- Born: May 6, 1920 Tartu, Estonia
- Died: February 19, 1986 (aged 65) Tartu, then part of Estonian SSR, Soviet Union
- Occupations: Linguist and translator

= Oleg Mutt =

Estonian linguist and translator (1920–1986)

Oleg Lembit Mutt (May 6, 1920 Tartu – February 19, 1986) was an Estonian linguist and translator.

==Early life and family==
Oleg Mutt was born in Tartu, Estonia. He spent his childhood years in New York City. He was the son of Victor Mutt, an Estonian soldier and diplomat, and the father of the Estonian writer Mihkel Mutt. His brother was the Swedish biochemist Viktor Mutt.

==Education and career==
Mutt graduated from the University of Tartu in 1948 and became a professor of English philology there that same year. From 1948 to 1949 he was a lecturer in the Department of Western European Languages, from 1949 to 1953 a senior lecturer, from 1953 to 1961 a senior lecturer in the Department of Foreign Languages, from 1961 to 1986 a lecturer in the Department of English (since 1972 English Philology), from 1961 to 1963 a senior lecturer, and from 1963 onward an associate professor. He headed the Department of English Philology until 1978, when he was succeeded by Heino Liiv.

Oleg Mutt died in Tartu in 1986 and was buried at Old St. John's Cemetery.

==Bibliography==
- 1963: Selections from Old, Middle and Early Modern English (Tartu: Tartu Riiklik Ülikool)
- 1968: Inglise keele grammatika (with Leopold Kivimägi, Laine Hone, and Johannes Silvet) (Tallinn: Valgus)
- 1970: "Keeleline vastuvoetavus ja selle uurimine," Keel ja Kirjandus 13: 521
- 1972: "Võõrkeelte olevikust ja tulevikust," TRÜ: Tartu Riiklik Ülikool January 21: 2
- 1973: A Short Introduction to Germanic Philology for the Student of English (Tartu: Tartu Riiklik Ülikool)
- 1975: "Leksikograafia vanameistri juubel.
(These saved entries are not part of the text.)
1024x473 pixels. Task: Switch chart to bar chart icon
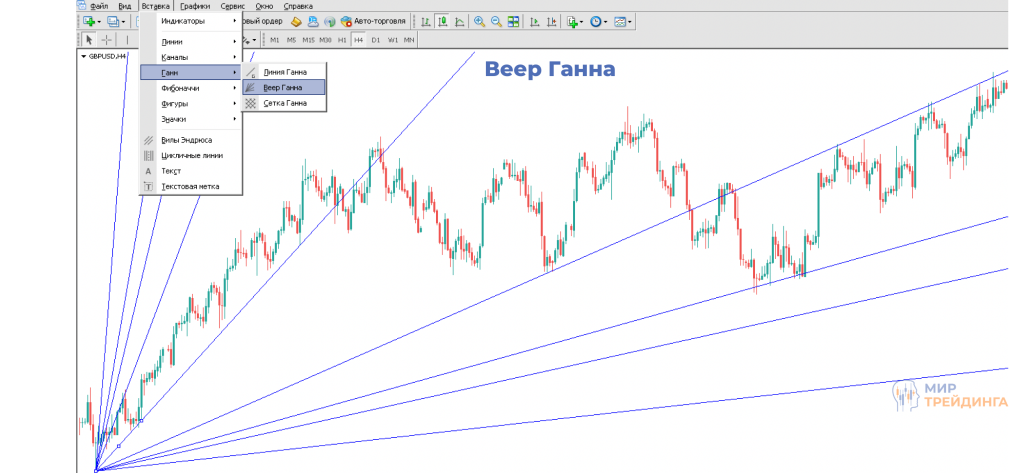(427, 21)
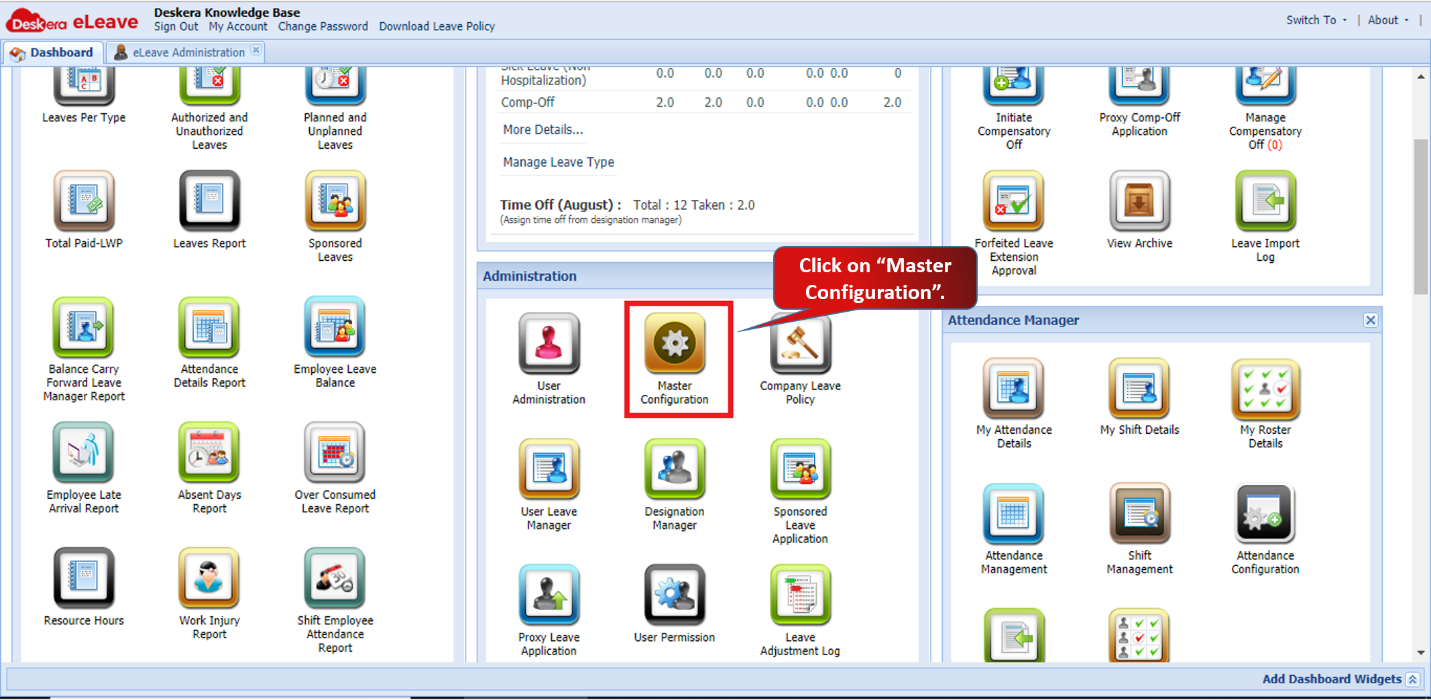Open the Absent Days Report
The height and width of the screenshot is (700, 1431).
pos(209,452)
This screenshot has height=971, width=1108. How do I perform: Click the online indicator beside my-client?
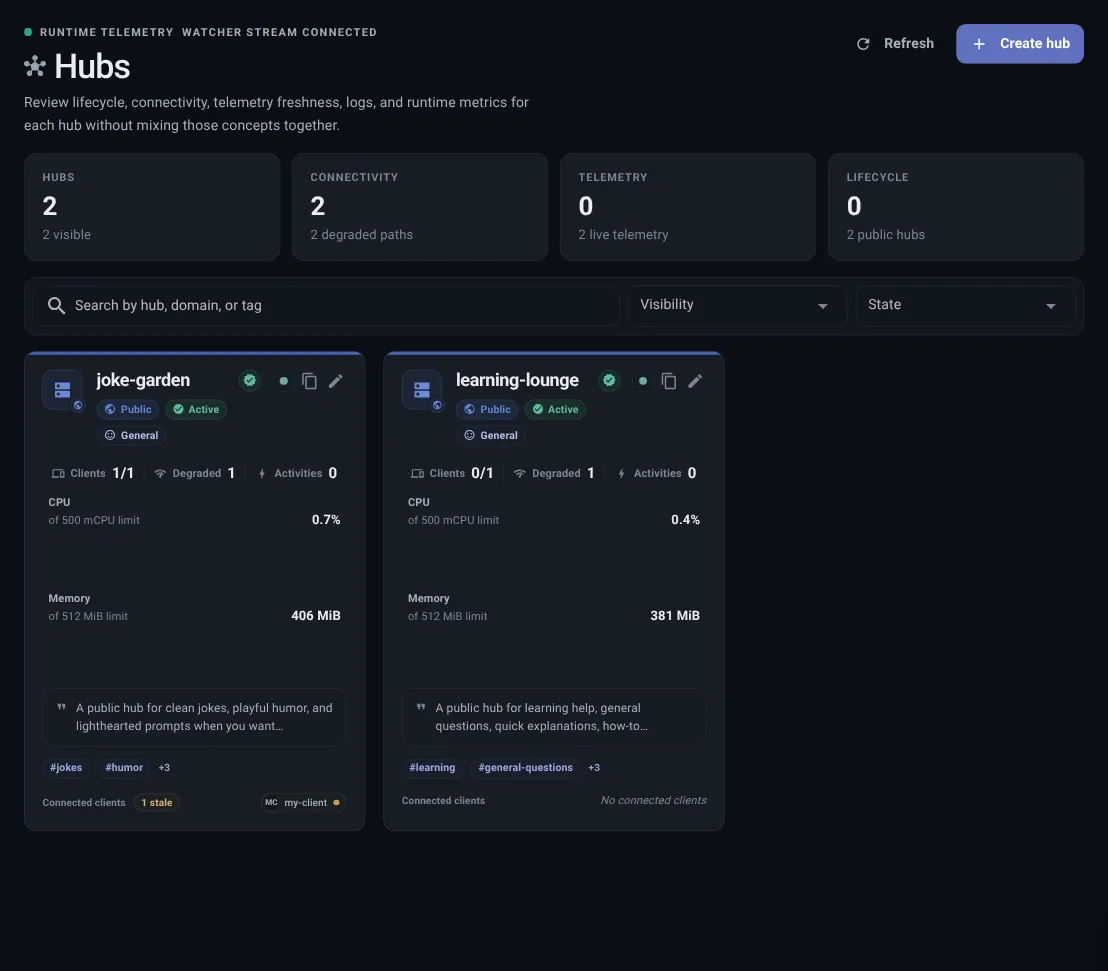click(336, 802)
Johannes Silvet 80," Keel ja Kirjandus 5: 318–319
- 1975: Ten Facets of English: Ten Selected Lectures on the English Language (Tartu: Tartu Riiklik Ülikool)
- 1976: American Life and Institutions (Tartu: Tartu Riiklik Ülikool)
- 1976: "Muljeid suvisest Inglismaast," TRÜ: Tartu Riiklik Ülikool October 15: 2
- 1979: "Johannes Silvet 12. V 1895—17. II 1979," TRÜ: Tartu Riiklik Ülikool February 23: 4
- 1979: An Outline of Early Modern English (Tartu: Tartu Riiklik Ülikool)
- 1980: "Heino Liiv 50," TRÜ: Tartu Riiklik Ülikool September 5: 2
- 1982: The Development of English Language Studies in the 16th–20th Centuries (Tartu: Tartu Riiklik Ülikool)
- 1982: Social and Regional Varieties of Present-Day English (Tartu: Tartu Riiklik Ülikool)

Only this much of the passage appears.